▸ INFORMATION PROVIDED:
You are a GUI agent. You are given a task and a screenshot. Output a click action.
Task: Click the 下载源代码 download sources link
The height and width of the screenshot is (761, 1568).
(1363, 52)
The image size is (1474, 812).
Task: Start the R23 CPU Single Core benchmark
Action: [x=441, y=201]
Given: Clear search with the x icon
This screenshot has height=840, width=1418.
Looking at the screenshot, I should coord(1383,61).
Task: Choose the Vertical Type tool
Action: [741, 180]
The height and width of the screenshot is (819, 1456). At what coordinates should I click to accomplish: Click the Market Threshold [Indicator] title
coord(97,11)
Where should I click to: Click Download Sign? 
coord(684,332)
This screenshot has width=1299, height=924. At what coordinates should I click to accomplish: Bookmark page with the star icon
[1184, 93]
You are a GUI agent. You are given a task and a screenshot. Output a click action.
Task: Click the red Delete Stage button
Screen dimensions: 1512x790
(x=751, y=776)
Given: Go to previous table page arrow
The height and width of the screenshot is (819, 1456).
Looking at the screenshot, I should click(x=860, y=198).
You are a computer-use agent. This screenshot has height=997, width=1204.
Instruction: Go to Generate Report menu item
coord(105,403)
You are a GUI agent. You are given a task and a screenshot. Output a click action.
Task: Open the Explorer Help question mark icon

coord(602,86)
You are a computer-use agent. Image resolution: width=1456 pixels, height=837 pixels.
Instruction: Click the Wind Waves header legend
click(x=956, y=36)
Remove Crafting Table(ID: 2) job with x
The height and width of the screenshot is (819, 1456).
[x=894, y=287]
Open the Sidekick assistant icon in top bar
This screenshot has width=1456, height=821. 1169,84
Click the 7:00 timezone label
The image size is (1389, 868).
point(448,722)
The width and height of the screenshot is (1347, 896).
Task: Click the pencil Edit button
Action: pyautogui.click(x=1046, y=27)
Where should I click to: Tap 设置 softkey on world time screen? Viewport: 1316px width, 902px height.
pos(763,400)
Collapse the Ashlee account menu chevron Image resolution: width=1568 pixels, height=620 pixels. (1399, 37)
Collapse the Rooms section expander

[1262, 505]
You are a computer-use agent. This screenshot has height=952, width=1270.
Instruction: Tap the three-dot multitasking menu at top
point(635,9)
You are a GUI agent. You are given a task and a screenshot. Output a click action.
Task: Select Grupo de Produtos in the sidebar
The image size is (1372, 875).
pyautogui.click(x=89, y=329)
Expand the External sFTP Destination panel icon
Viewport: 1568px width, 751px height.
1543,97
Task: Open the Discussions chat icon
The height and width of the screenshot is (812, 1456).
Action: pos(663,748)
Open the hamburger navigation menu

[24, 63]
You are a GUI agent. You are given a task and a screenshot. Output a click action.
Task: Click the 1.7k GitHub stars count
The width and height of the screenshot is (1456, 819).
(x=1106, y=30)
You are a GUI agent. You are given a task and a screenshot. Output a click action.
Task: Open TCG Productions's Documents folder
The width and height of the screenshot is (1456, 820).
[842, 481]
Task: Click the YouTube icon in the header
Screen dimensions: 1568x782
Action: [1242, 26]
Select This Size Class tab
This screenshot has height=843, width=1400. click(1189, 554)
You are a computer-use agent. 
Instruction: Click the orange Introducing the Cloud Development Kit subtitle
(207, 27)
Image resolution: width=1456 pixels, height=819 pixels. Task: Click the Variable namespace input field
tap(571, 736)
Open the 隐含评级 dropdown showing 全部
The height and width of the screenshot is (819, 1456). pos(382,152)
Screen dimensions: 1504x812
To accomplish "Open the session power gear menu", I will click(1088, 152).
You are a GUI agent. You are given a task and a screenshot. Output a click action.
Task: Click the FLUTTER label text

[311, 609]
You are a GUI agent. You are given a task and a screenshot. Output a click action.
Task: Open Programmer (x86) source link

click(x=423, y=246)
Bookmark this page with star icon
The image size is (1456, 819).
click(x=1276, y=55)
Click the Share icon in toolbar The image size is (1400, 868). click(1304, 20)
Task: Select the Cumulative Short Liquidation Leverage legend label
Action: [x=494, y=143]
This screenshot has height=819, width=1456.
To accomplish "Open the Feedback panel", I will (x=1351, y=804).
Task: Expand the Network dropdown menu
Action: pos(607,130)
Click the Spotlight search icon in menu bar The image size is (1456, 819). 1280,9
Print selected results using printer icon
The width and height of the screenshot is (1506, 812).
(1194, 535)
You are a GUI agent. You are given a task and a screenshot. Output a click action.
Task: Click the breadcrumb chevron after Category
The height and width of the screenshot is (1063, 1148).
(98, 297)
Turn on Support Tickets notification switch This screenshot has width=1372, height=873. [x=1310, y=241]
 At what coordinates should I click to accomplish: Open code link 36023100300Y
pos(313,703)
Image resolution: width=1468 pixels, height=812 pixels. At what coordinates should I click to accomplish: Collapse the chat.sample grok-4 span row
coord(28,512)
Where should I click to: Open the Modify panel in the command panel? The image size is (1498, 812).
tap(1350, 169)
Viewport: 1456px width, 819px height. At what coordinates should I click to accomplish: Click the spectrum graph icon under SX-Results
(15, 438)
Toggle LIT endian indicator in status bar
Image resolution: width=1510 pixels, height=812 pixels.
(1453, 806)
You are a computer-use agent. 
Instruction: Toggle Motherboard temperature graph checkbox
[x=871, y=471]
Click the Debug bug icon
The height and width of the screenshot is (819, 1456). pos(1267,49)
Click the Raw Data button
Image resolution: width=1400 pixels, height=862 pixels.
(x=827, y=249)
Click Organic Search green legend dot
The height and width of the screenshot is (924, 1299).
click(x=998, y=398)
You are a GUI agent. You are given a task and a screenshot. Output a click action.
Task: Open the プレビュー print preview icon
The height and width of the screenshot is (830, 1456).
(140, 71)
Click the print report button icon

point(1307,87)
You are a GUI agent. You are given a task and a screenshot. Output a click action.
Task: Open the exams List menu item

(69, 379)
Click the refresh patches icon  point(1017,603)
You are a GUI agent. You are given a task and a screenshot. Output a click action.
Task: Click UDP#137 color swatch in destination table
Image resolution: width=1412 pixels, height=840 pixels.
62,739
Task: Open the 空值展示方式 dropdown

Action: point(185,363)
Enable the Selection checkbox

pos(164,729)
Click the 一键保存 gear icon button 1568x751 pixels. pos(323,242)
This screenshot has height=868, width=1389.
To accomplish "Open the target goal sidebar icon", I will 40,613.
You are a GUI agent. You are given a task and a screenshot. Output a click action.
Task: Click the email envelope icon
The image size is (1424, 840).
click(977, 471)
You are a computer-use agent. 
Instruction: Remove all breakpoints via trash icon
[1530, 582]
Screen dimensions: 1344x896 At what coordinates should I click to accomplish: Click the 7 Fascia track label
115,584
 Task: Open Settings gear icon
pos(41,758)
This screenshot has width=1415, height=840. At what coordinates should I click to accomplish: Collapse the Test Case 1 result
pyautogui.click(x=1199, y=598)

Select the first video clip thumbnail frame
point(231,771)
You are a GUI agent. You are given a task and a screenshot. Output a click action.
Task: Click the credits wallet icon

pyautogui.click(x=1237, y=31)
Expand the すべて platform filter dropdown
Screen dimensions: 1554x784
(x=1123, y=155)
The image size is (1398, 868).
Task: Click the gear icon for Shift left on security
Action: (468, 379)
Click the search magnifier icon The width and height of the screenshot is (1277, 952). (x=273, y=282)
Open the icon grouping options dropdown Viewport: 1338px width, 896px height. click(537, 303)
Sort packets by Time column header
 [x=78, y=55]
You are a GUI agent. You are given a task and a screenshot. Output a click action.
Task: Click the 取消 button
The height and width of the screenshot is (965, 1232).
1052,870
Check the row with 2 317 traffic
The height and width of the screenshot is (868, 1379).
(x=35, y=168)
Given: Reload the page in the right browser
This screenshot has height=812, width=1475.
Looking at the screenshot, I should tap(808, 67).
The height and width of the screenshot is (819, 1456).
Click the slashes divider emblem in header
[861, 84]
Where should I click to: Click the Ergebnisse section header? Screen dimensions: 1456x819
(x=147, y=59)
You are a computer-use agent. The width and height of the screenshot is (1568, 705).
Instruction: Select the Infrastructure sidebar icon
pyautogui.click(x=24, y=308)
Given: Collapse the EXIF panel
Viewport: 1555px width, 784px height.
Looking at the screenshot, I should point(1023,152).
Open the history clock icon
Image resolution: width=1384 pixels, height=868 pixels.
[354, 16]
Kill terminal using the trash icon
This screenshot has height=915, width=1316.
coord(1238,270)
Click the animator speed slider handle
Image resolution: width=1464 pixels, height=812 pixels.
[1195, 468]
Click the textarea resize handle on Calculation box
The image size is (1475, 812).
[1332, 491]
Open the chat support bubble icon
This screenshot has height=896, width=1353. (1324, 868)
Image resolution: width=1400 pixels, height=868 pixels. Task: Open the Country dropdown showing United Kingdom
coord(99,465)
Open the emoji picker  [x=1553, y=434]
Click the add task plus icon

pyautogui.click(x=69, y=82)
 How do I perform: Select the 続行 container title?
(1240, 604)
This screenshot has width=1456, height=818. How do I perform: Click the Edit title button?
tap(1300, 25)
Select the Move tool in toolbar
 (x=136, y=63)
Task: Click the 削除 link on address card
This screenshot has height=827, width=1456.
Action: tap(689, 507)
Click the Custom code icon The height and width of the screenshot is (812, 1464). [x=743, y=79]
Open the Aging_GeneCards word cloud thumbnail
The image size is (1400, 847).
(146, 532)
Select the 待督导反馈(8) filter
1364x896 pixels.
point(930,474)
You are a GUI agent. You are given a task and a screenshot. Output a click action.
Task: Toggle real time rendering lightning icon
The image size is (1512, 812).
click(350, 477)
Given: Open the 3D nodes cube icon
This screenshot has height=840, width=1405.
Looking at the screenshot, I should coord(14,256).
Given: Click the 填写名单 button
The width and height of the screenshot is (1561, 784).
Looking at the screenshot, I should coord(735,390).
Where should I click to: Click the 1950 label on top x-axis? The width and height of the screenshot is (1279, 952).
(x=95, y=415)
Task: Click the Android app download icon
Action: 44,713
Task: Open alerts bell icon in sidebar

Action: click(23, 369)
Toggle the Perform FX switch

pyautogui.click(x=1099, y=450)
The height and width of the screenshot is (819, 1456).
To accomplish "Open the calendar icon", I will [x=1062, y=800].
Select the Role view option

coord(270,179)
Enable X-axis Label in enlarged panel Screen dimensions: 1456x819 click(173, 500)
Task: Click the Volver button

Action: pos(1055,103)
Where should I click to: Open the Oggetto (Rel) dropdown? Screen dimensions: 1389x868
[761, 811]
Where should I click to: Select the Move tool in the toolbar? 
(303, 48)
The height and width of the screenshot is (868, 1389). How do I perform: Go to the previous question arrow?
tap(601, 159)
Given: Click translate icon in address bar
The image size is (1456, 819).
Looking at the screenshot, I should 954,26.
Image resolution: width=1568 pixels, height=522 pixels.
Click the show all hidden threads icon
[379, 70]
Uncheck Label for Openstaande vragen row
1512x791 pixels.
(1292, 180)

▸ WHAT YOU HAVE TO DO: Among the records above, extract exactly the lines from the line with "Task: Click UDP#137" to the line with "This screenshot has height=868, width=1389.", both lines included, and leave out the rest.

▸ RESPONSE AREA:
Task: Click UDP#137 color swatch in destination table
Image resolution: width=1412 pixels, height=840 pixels.
62,739
Task: Open the 空值展示方式 dropdown

Action: point(185,363)
Enable the Selection checkbox

pos(164,729)
Click the 一键保存 gear icon button 1568x751 pixels. pos(323,242)
This screenshot has height=868, width=1389.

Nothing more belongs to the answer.